Huysmans ne s'est-il pas distrait à définir, de
son côté, ces piquets de fleurs orfèvrées, (dont la
perfection laisse si loin derrière elle les essais de
Tiffany) (1), et qui n'eussent point déparé, par
leur exotisme étrange, les serres de des Esseintes? Mais ce serait faire tort à M. Lalique que de
confisquer sa gloire au profit des seules lettres.
Il ne lui a manqué ni l'hommage d'un encyclopédiste et d'un érudit comme M. Emile Molinier, ni les applaudissements enviables, entre
tous, de ses pairs. Chacun se rappelle avec
quelle magnificence M. Henri Vever s'est acquitté ici-même envers lui (2), et on aime à relire, dans la Galette des Beaux-Arts de 1897,
la page ou M. Emile Galle, après avoir
loué «une synthèse impérieuse avant tout
occupée d'assurer la marche de la personnalité vers la conquête du caractère», salue en
M. Lalique «le plus incontestable vainqueur
en Beaux-Arts au Palais de l'Industrie» (3).

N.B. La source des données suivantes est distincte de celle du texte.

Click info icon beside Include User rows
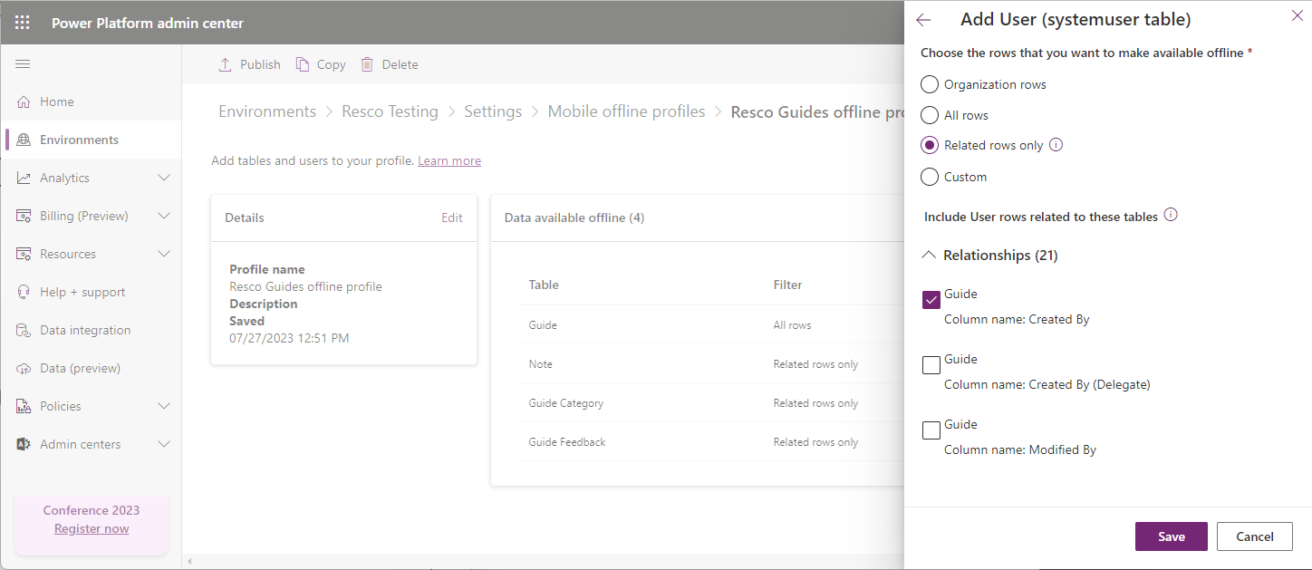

S'il était besoin d'établir par une preuve
nouvelle le rang primordial de l'œuvre, on
le trouverait dans la suprématie de
son action qui a prédominé à l'étranger
comme en France, sur la bijouterie
de prix comme sur la bijouterie en faux.
Un style date vraiment de M. René Lalique. Je n'ignore aucune des objections élevées contre lui et plutôt m'en réjouis. C'est
une constante, une nécessaire aventure
de voir traiter le nouveau de bizarre,
et l'initiative de folie. Les accusations
«d'excentricité» n'ont pas cessé d'être
portées, ce siècle durant, contre nos
plus purs génies et nos plus immortels
chefs-d'œuvre. Comment auraient-elles
épargné M. Lalique puisqu'en reculant
les limites de son art, il en a fatalement modifié
les lois?

(1) Comparez, par exemple, le Pavot (par M. Lalique) qui se
voit au Musée du Luxembourg, à la fleur d or entaillée (par
Tiffany) reproduite par M. Falize dans l'article précité de la Gazette des Beaux-Arts.

(2) Les Bijoux aux Salons de 1898, par Henri Vever, 1898,
p. 169 et suiv.

(3) «Son bijou, s'il n'a pas encore les vertus de l'idéal joyau
que d'aucuns rêvent, possède au moins toutes qualités requises :
élégance du crayon, sobriété dans la prodigalité, quasi impeccabilité du tact, joliesses des métiers, virtuosité amoureuse, talentueuse passion des matériaux aimables, entente des colorations,
sens des exquises musiques... Que le jeune maître Lalique,
attiré par sa curiosité des vivantes joailleries, laisse son instinct
d'interroger la nature, aller jusqu'à se retirer en solitude. Les
communions respectueuses méritent le coup de la grâce... Songez,
vous qui forgez l'or, que ces effigies sont presque inaltérables ;
le feu même de la conception les épargne et les restitue
parfois comme des témoins sacrés des horreurs du bûcher et du
sépulcre. Nos descendants vous demanderont, joailliers du
XXe siècle, quelles parcelles des âmes ancestrales vous aurez su
livrer à ces mystérieux confidents.» (Gazette des Beaux-Arts,
1897, 2e semestre, p. 248 et suiv.)


Devant de collier.

Projet de pendant.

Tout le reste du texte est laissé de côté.